As she spun, the sword aloft in one hand, she released droplets of a liquid from a vial she held in the other hand. The drops were caught inthe twister she created with her spinning sword. She didn’t appear as if she were going that fast because she was the center, the eye, completely calm. The drops expanded to become a deluge of rain, water pounding with force, hurling against the vines and creatures as they tried to reach her.

Siv could hear her soft voice as she continued to speak to the demons. Her tone never changed from that sweet, magical, melodic pitch. “Hear me, demons, sent by the commander of the army of Lilith, queen of the underworld. You cannot have my lifemate. You cannot have my brothers.”

She plunged the blade of the ceremonial sword into the icy forest floor. When she did, the vines shivered and shrieked as if she had sliced through them with the cutting edge of the blade.
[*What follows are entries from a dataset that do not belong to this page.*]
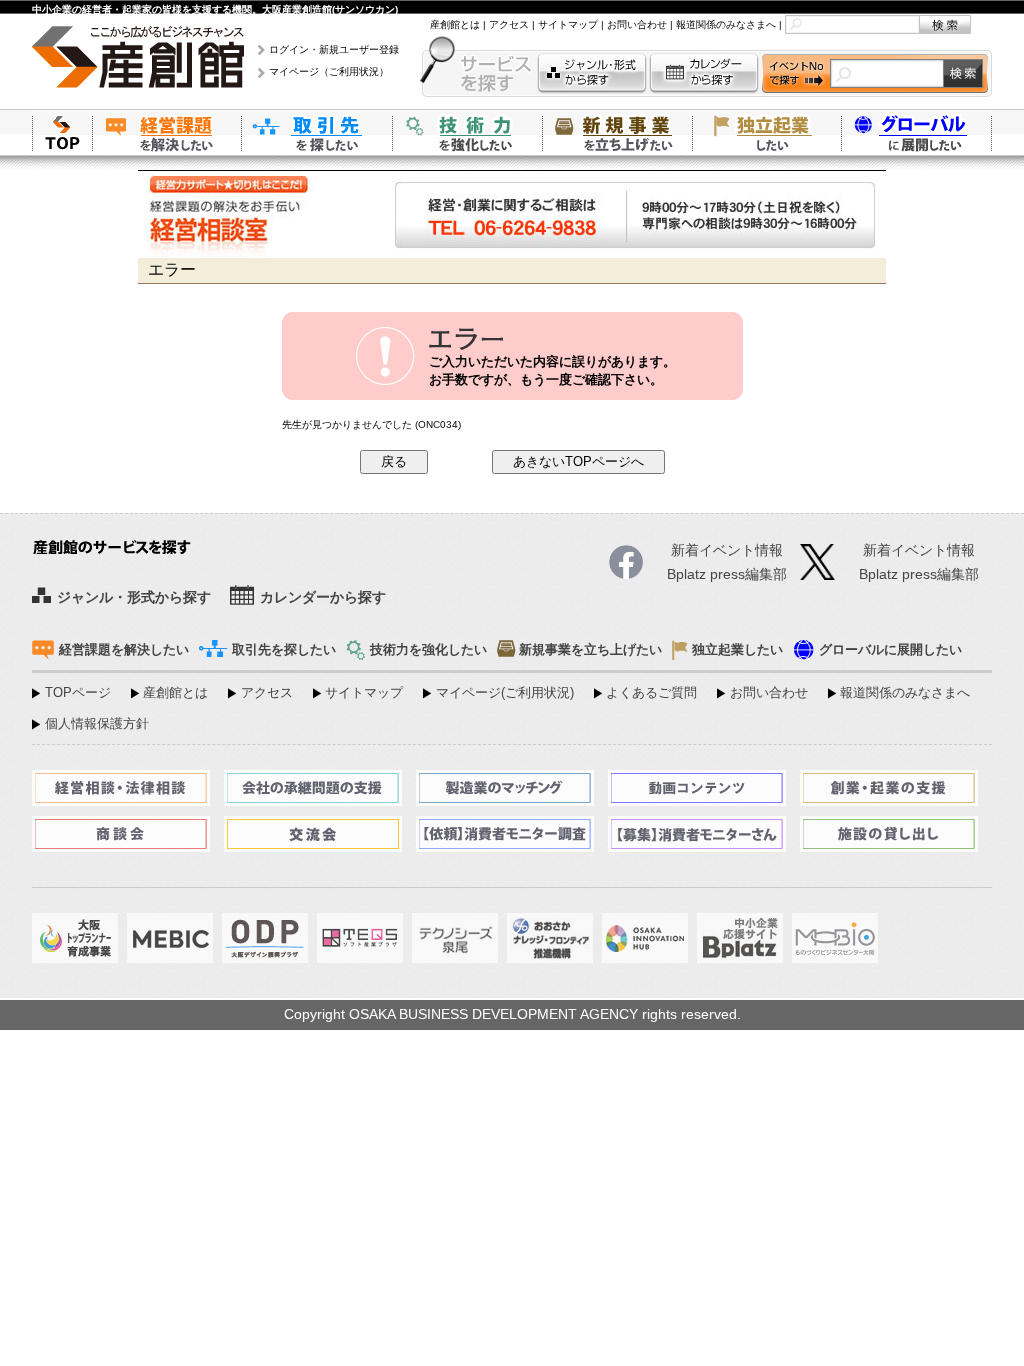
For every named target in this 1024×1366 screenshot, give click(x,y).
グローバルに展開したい (890, 650)
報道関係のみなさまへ (726, 24)
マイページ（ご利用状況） (329, 71)
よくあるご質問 (651, 693)
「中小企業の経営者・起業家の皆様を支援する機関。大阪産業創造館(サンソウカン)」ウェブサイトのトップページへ (62, 132)
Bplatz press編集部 (919, 574)
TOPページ (78, 693)
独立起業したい (767, 132)
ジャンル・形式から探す (592, 73)
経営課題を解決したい (167, 132)
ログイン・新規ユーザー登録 (334, 49)
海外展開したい (917, 132)
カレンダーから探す (704, 73)
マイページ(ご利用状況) (505, 693)
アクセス (509, 24)
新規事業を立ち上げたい (617, 132)
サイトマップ (568, 24)
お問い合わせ (637, 24)
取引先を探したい (317, 132)
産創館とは (455, 24)
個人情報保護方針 (97, 724)
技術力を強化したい (467, 132)
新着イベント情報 (919, 550)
Bright red blood bubbled up everywhere the vines had erupted through the ground. The low humming notes of the salamander creatures turned to shrieks and screams.

“This ground is lost to you. This shape is lost to you. Each form she sent this night is now locked in this consecrated earth.” She scattered drops of the liquid from the vial in four directions and then above her head and onto the ground.